--- START OF PAGE EXTRACT ---

This represents a major shift away from traditional top-down financing models toward a more localized and accessible resilience approach.
Why does the private sector matter?
One of the strongest emerging themes within Pacific resilience discussions is that disasters are not only humanitarian crises — they are economic crises.
Businesses play a critical role during disasters by:
- maintaining supply chains,
- supporting logistics,
- restoring essential services,
- protecting jobs, and
- helping communities recover economically.
In Pacific economies like Fiji, this is particularly important because micro, small, and medium enterprises (MSMEs) form the backbone of national economic activity.
According to the Fiji Business Disaster Resilience Council (FBDRC), MSMEs account for approximately 80% of registered businesses in Fiji, and MSMEs employ around 60% of the national workforce.
When disasters disrupt MSMEs, the impacts extend beyond individual businesses to household incomes, food security, employment, tourism, and national recovery.
Fiji has already experienced the scale of these economic impacts.
FBDRC’s submission to Parliament highlighted that:
- Tropical Cyclone Winston resulted in approximately 14.45 million workdays lost and around FJ$351 million in personal income losses.
- Combined with major flood events and Tropical Cyclone Sarai, Fiji experienced approximately FJ$6.5 billion in losses over six years — equivalent to roughly 65–70% of GDP.
These figures reinforce why resilience must also be viewed through an economic lens.
What will FBDRC’s role be in the PRF?
Recognizing the significance of the PRF, the Fiji Business Disaster Resilience Council (FBDRC), operating under the Fiji Commerce and Employers Federation (FCEF), submitted its written submission to Parliament in support of the Agreement to Establish the Pacific Resilience Facility.
Through its submission, FBDRC supported Parliament’s consideration and endorsement of the PRF while reinforcing the importance of ensuring that private sector resilience—particularly MSME resilience—is included within regional resilience financing and implementation mechanisms.
FBDRC’s role is expected to be that of a national private sector resilience coordination mechanism that can help bridge regional financing and local implementation.
Importantly, FBDRC is already formally recognized under Fiji’s National Disaster Risk Management Act 2024 as part of Fiji’s disaster risk reduction framework.
This places the Council in a strong position to:
- support MSME preparedness and business continuity planning,
- coordinate private sector resilience initiatives,
- assist with awareness and outreach,
- support resilience project implementation,
- strengthen public-private partnerships, and
- facilitate engagement between government, businesses, development partners, and communities.
FBDRC’s ongoing work with the National Disaster Risk Management Office (NDRMO), Government, and stakeholders already demonstrates its operational role in supporting disaster preparedness and recovery coordination.
Operationally, how will private sector engagement work?

--- END OF PAGE EXTRACT ---
--- START OF GIVEN INFORMATION ---

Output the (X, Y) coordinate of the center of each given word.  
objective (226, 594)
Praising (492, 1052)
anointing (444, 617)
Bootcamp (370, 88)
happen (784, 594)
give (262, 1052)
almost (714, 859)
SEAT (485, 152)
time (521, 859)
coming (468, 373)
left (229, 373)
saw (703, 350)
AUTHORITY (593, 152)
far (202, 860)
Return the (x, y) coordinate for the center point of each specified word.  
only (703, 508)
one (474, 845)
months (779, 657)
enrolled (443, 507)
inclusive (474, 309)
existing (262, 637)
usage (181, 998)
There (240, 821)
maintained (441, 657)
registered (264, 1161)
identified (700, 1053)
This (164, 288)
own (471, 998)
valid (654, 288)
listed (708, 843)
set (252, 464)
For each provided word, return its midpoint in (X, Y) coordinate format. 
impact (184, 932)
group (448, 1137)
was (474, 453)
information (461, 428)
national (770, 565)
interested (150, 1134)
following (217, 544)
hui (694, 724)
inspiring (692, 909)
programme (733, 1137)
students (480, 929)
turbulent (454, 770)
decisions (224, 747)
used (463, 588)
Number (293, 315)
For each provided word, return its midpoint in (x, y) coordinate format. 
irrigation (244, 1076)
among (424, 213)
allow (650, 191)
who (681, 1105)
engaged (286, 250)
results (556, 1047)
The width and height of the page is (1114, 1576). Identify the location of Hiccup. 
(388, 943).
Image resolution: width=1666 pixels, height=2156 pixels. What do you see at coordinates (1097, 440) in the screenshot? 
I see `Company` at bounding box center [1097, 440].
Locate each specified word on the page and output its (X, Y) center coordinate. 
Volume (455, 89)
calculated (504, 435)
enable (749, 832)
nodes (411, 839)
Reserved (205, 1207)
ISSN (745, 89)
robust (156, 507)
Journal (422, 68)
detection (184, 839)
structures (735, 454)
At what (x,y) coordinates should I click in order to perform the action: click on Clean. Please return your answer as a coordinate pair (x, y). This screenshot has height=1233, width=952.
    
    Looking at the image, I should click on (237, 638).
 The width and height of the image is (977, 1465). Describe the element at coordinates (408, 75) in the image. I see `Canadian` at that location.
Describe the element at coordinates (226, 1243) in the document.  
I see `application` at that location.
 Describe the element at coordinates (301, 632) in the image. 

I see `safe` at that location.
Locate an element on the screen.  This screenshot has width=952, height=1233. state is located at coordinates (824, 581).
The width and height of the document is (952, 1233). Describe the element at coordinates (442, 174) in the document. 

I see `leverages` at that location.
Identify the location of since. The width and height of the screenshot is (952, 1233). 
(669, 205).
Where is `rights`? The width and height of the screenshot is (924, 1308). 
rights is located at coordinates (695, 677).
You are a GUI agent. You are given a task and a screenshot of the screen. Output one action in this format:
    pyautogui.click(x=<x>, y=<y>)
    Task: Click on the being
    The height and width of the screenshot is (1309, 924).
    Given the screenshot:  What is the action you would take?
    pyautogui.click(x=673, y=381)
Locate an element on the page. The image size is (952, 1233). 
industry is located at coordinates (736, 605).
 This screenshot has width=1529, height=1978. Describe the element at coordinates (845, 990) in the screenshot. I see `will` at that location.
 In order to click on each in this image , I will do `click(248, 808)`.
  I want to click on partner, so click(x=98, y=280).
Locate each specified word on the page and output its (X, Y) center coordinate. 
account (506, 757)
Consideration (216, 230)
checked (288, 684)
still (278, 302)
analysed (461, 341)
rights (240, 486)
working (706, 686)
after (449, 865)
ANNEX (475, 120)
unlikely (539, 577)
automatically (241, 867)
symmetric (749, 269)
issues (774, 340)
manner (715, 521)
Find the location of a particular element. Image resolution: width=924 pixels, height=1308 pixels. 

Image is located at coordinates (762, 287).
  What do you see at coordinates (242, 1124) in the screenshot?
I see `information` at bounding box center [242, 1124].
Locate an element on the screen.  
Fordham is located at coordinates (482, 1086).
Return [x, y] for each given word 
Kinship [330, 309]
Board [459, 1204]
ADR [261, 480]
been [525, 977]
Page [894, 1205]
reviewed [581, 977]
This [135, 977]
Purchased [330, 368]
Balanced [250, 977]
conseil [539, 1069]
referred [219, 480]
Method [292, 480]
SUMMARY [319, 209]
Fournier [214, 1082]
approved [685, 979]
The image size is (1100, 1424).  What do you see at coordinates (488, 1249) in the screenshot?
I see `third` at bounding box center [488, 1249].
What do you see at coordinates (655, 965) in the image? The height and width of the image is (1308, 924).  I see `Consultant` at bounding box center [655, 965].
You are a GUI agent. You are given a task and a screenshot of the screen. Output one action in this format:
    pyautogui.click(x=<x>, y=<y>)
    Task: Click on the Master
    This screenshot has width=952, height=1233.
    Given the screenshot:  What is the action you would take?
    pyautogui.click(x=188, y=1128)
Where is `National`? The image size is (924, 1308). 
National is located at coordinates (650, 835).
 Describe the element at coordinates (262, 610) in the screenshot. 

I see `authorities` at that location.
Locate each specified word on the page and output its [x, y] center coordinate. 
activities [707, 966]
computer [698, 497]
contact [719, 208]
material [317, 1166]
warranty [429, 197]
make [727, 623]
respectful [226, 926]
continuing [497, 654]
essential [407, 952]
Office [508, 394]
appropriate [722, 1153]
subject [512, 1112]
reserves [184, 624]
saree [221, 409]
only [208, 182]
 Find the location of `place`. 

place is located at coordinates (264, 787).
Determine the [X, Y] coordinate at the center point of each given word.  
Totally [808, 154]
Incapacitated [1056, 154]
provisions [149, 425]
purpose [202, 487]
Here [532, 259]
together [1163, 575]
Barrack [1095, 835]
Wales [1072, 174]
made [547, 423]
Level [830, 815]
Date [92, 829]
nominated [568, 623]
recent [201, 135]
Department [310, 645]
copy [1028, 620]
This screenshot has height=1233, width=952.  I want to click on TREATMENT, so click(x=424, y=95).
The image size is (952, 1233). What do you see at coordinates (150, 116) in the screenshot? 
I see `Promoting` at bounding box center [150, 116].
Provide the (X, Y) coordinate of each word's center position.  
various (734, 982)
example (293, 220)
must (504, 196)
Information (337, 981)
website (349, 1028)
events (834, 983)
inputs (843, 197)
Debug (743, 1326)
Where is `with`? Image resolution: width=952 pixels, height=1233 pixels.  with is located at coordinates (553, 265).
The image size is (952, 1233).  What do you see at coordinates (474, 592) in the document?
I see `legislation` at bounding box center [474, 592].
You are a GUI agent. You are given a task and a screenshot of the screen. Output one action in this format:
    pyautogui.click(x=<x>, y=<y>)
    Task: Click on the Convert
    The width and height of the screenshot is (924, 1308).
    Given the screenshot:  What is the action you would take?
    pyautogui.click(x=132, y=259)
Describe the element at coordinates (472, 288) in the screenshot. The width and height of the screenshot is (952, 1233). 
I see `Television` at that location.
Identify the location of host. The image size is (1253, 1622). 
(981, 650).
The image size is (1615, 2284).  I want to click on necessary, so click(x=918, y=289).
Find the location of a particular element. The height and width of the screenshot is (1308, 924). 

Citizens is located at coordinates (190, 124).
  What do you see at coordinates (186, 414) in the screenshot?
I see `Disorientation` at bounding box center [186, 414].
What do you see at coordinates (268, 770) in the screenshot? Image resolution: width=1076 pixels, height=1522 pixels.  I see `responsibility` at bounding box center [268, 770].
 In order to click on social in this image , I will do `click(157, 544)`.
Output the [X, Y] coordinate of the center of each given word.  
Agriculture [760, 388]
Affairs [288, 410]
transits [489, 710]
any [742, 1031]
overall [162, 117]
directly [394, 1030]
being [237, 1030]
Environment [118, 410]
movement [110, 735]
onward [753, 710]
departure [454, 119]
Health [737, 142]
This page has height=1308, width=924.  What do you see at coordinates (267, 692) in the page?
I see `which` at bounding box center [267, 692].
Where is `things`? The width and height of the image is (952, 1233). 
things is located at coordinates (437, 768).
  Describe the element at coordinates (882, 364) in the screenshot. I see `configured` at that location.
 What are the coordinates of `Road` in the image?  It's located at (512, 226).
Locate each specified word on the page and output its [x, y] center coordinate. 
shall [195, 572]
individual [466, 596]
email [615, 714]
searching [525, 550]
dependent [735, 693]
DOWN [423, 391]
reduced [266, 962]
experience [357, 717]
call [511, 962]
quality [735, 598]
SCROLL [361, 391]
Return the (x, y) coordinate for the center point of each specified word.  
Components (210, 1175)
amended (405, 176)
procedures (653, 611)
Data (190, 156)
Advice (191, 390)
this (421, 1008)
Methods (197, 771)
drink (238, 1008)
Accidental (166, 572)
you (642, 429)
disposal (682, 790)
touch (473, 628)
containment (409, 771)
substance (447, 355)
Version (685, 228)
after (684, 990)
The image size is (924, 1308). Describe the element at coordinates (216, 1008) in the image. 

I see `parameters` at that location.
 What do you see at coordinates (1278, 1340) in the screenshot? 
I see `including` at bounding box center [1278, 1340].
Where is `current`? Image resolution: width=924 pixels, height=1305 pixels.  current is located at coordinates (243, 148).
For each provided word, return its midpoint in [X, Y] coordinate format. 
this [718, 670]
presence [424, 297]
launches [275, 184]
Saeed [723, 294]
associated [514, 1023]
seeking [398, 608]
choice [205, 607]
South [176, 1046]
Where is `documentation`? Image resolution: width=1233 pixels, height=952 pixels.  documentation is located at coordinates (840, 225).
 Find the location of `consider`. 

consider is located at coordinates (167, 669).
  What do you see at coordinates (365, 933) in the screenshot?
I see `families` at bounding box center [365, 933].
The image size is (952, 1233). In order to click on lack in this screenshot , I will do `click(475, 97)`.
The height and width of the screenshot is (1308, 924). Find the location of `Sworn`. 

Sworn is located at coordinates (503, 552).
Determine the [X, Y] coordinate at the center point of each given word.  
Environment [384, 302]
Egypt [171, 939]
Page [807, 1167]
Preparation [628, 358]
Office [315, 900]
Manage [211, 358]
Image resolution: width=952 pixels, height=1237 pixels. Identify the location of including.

--- END OF GIVEN INFORMATION ---

WORK TO COMPLETE:
**a)** In the Pacific resilience extract, about what share of Fiji's national workforce do MSMEs employ?
**b)** Rewrite the Pacific resilience extract between "FBDRC’s ongoing work" and "and recovery coordination.", inclusive, putting "industry partners" in place of "stakeholders".
These entries aren't needed for anything here.

REPLIES:
**a)** Around 60%.

**b)**
FBDRC’s ongoing work with the National Disaster Risk Management Office (NDRMO), Government, and industry partners already demonstrates its operational role in supporting disaster preparedness and recovery coordination.